Seale on the importance of political players enacting change from the top down: 

"On the Black Lives Matter [front], I’m pushing for the youth in these groups to get more political and more electoral; you’ve got to take over some of these seats. And you’ve got to get more Mosbys elected to some of these political offices. And you got to put some measures on the ballot. I didn’t start the Black Panther Party until 1966. This was the year that Stokely Carmichael came out with black power. They understood that we need political seats. You could change the whole spectrum. You could change the city laws. This is what you do."

D'Angelo on the importance of musicians speaking truth to power: 

"Now more than ever is the need to sing about it and to write songs about it.

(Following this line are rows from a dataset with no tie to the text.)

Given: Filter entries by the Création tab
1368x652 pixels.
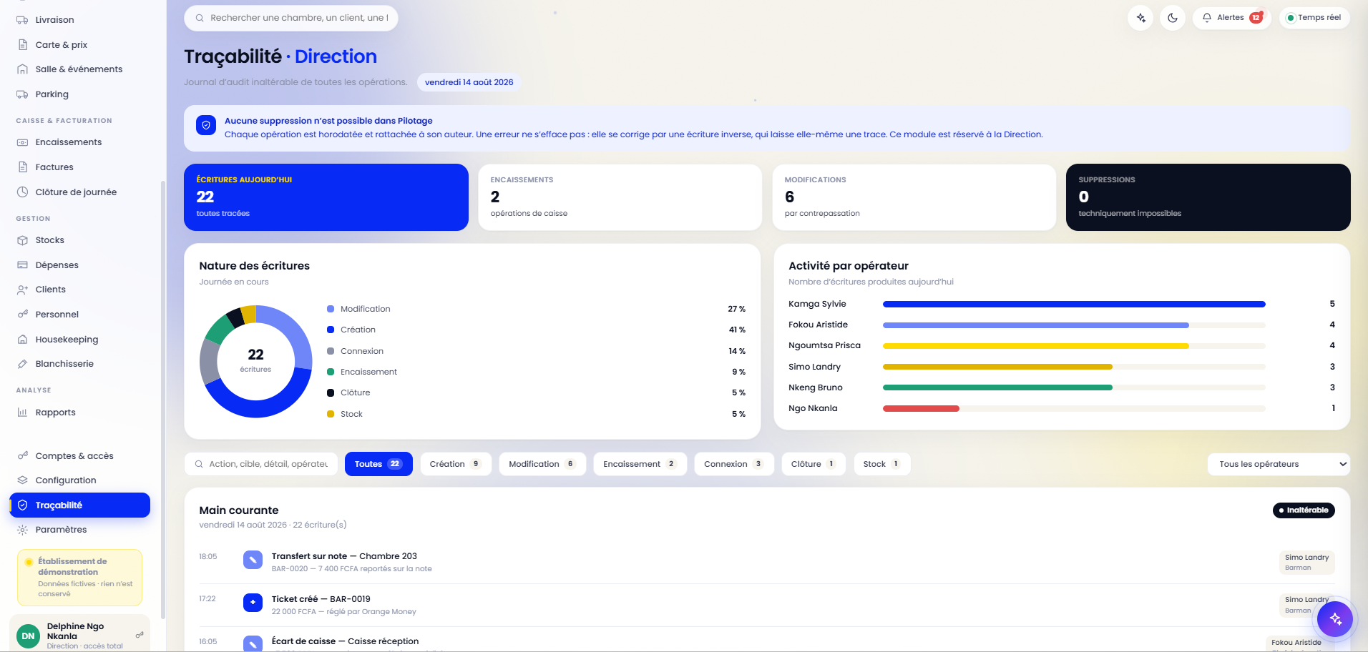Looking at the screenshot, I should click(x=455, y=464).
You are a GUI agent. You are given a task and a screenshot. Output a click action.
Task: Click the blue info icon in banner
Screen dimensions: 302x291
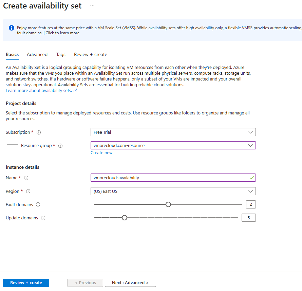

And no one’s doing it. There’s only a chosen couple of people. I think it just takes one little snowflake to start a snowball to go down the hill. My contribution and say, Kendrick Lamar’s and some chosen others’ start the snowball. That’s all I can hope for. I don’t know if I’m comfortable being quote-unquote a leader. But I do realize and understand that my role as a musician, and in the medium that I am, that people are listening to me. Kids are listening to me. We have power to influence minds and influence lives. So I respect that power. I really do. I’m not putting myself on a pedestal or anything like that. I think that’s dangerous. When you start playing with that, and you’re not careful, you can get yourself into trouble."